### To do
Note how many lines in the entries below contain the string "Sedan", and answer with that number and no other text.

** Opening Supplied material block **

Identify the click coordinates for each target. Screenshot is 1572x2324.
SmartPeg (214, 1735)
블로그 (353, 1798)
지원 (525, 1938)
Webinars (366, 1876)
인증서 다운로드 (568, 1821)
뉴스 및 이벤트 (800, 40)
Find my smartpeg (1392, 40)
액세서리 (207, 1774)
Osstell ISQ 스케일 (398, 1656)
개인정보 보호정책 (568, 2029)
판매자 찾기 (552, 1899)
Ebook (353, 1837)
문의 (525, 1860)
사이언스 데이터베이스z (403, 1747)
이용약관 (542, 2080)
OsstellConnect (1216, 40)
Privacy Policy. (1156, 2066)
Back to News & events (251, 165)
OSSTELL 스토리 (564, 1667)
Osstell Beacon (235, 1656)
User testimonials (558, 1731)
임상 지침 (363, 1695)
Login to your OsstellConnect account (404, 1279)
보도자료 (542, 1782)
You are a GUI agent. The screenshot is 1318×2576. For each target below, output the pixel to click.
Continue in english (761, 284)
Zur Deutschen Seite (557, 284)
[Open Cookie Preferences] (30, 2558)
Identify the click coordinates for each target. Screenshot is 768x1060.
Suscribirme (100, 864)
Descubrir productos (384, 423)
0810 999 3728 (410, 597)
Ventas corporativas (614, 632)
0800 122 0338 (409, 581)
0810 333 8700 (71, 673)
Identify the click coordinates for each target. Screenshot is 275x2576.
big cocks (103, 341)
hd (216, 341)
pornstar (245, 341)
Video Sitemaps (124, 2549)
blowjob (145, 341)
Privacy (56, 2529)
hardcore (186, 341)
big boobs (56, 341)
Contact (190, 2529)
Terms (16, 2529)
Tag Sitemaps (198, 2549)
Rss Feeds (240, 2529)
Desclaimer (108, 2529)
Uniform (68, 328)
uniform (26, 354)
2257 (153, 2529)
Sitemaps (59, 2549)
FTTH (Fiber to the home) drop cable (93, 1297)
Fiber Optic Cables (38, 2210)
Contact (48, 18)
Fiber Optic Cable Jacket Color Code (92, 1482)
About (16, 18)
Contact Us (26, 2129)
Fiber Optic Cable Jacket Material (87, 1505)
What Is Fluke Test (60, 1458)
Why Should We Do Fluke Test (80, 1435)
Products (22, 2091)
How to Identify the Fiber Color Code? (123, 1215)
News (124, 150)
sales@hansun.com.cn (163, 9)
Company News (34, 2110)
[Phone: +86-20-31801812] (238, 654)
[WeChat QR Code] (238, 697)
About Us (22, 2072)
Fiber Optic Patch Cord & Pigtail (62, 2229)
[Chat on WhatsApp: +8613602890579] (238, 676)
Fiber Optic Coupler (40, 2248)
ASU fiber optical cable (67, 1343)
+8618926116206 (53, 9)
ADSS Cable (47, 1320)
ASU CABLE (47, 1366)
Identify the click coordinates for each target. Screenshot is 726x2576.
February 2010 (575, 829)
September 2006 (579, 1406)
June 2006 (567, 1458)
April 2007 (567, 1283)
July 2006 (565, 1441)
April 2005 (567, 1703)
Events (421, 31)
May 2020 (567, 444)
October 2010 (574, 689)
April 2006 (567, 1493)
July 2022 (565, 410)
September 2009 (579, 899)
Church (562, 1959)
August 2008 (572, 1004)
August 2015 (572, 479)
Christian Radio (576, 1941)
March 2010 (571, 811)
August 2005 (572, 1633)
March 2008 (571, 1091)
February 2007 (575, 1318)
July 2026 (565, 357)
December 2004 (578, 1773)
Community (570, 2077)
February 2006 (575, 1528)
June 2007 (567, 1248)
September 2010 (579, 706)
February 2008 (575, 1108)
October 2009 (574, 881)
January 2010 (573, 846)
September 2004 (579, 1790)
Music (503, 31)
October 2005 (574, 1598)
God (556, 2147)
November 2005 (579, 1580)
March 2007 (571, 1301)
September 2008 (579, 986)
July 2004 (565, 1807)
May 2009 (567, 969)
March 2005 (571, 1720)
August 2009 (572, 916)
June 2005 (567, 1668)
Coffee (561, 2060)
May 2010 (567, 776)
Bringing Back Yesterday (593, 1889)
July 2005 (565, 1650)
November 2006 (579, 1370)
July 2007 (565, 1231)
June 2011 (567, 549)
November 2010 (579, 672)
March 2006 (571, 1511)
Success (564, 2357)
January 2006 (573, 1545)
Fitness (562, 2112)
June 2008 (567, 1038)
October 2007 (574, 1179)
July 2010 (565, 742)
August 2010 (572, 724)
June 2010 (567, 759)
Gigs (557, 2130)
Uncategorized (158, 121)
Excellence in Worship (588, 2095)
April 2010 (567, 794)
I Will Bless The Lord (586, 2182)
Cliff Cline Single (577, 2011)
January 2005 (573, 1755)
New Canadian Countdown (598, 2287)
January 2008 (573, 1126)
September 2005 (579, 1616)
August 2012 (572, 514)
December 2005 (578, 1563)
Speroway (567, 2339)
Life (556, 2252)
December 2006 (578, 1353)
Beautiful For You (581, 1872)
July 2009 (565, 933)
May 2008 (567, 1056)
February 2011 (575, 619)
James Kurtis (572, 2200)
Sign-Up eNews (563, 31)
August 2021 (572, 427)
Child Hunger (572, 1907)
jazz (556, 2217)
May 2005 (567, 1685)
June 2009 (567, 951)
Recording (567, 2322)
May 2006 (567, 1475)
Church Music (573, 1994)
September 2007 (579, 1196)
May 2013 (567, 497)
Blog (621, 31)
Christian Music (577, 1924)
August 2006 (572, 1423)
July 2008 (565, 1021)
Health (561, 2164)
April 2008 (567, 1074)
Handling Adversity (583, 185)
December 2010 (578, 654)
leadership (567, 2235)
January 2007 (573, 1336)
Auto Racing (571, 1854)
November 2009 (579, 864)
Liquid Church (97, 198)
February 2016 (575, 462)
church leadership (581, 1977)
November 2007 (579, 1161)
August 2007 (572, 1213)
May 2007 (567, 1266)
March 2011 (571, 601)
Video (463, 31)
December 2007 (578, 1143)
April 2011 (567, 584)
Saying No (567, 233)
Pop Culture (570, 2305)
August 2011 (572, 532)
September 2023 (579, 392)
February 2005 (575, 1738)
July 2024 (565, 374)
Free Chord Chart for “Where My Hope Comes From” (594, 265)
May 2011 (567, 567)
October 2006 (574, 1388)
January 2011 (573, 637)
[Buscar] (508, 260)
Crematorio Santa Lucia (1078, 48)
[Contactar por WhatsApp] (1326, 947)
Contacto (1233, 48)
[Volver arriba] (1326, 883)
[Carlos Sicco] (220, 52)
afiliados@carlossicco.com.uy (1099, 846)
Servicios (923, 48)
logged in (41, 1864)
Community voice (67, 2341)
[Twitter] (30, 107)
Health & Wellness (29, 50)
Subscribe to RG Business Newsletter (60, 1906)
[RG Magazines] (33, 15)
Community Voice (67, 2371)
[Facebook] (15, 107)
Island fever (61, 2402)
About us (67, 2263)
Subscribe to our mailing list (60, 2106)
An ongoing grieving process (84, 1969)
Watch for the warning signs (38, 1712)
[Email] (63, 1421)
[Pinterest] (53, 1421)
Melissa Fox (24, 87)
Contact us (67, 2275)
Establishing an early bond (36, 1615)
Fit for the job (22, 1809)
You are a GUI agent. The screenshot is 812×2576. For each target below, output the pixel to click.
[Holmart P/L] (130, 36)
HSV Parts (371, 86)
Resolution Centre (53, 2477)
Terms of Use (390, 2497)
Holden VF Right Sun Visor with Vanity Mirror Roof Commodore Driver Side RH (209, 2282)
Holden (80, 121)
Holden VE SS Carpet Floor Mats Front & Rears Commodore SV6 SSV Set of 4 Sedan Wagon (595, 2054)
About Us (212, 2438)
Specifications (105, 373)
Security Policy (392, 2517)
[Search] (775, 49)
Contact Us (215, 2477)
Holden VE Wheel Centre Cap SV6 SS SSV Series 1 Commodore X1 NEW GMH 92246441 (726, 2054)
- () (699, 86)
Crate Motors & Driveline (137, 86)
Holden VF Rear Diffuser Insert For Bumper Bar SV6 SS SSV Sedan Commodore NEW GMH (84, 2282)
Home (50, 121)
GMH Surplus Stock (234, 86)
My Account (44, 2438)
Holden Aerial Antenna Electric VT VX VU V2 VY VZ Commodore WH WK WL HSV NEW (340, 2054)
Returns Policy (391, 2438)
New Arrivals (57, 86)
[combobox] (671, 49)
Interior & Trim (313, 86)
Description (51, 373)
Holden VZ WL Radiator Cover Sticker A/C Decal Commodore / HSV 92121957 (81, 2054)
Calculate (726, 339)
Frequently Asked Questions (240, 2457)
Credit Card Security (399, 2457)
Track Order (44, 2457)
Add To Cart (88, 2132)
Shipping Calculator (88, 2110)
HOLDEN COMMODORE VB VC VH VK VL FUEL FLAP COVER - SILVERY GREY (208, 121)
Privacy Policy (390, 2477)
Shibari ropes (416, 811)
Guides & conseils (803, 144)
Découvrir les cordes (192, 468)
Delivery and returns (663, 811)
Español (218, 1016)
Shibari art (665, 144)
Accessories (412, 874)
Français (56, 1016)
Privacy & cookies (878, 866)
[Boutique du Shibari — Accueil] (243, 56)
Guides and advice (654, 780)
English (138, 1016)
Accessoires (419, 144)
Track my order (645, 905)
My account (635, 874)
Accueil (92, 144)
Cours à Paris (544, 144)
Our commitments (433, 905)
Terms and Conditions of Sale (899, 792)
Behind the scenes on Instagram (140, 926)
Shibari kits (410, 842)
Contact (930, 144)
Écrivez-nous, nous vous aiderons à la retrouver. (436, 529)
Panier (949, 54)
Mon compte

** Closing Supplied material block **

### Exercise result
2